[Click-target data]
◆ ◆ ◆ ◆

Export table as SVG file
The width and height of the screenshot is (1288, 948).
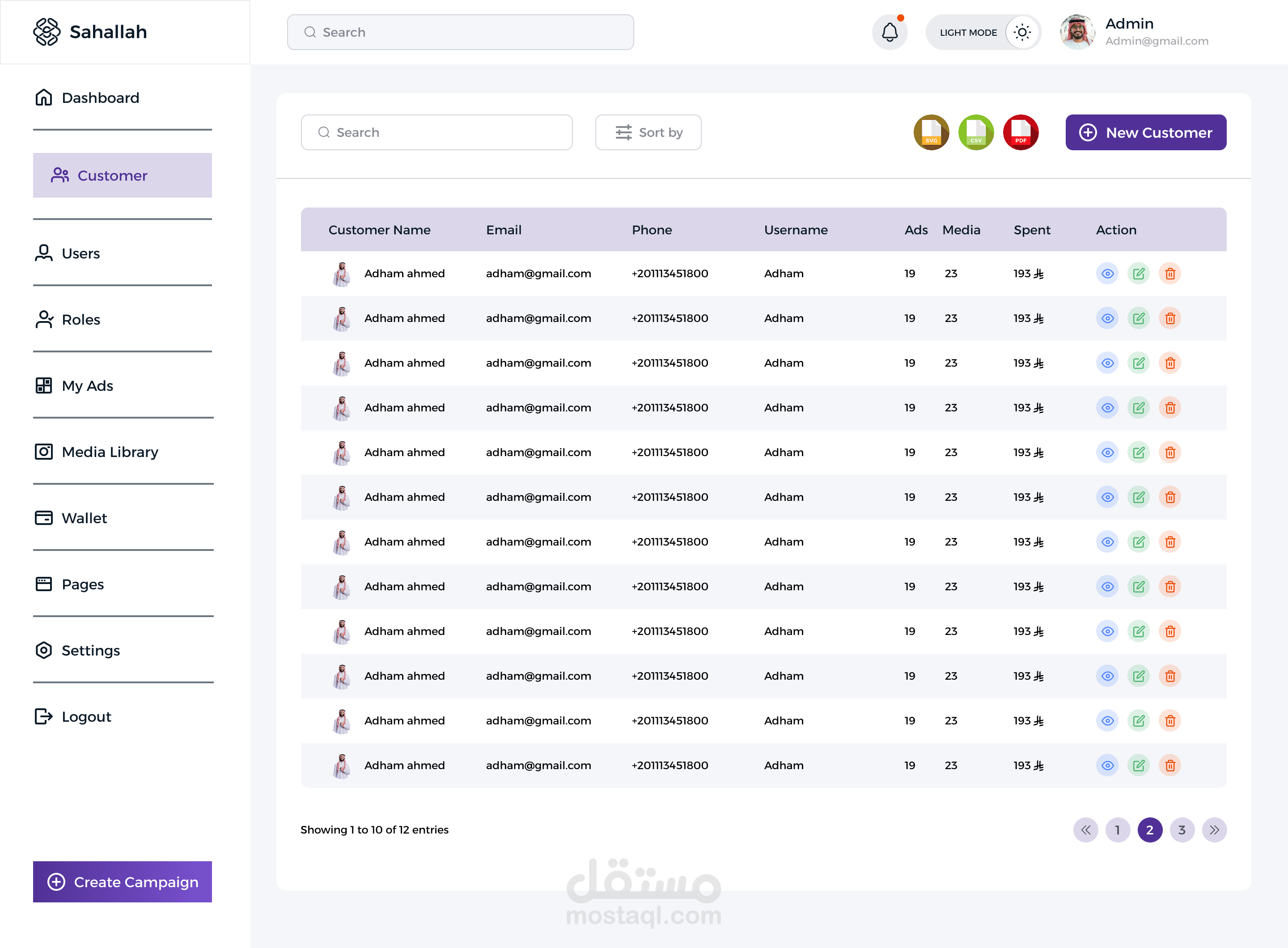[x=931, y=132]

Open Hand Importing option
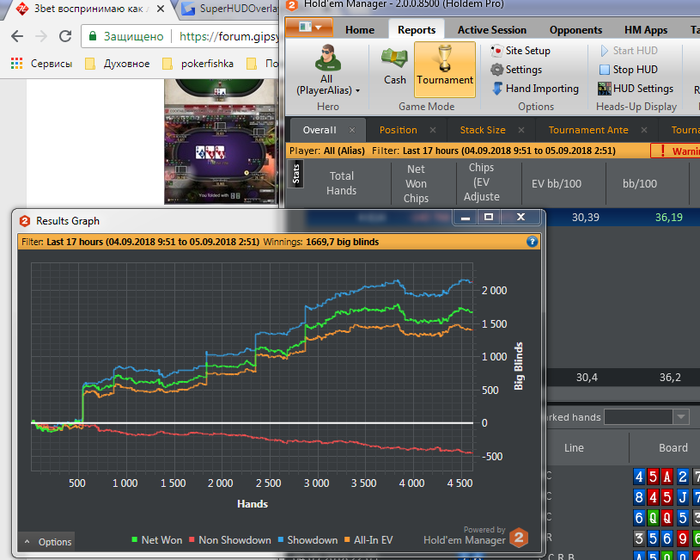click(x=535, y=88)
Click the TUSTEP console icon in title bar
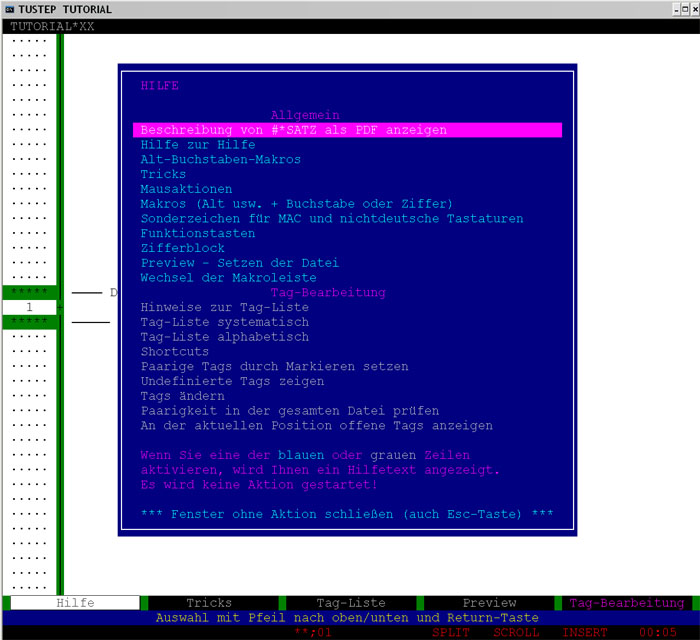Viewport: 700px width, 640px height. 11,9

◆ ◆ ◆ ◆

*EXERCISE*
Could you convert every line of the items above into a JSON list of strings, with one string for each line and blank lines left out? Leave the pictures out of the answer.

*ANSWER FOR THE TASK*
[
  "Export table as SVG file",
  "The width and height of the screenshot is (1288, 948).",
  "[x=931, y=132]",
  "Open Hand Importing option",
  "click(x=535, y=88)",
  "Click the TUSTEP console icon in title bar",
  "Viewport: 700px width, 640px height. 11,9"
]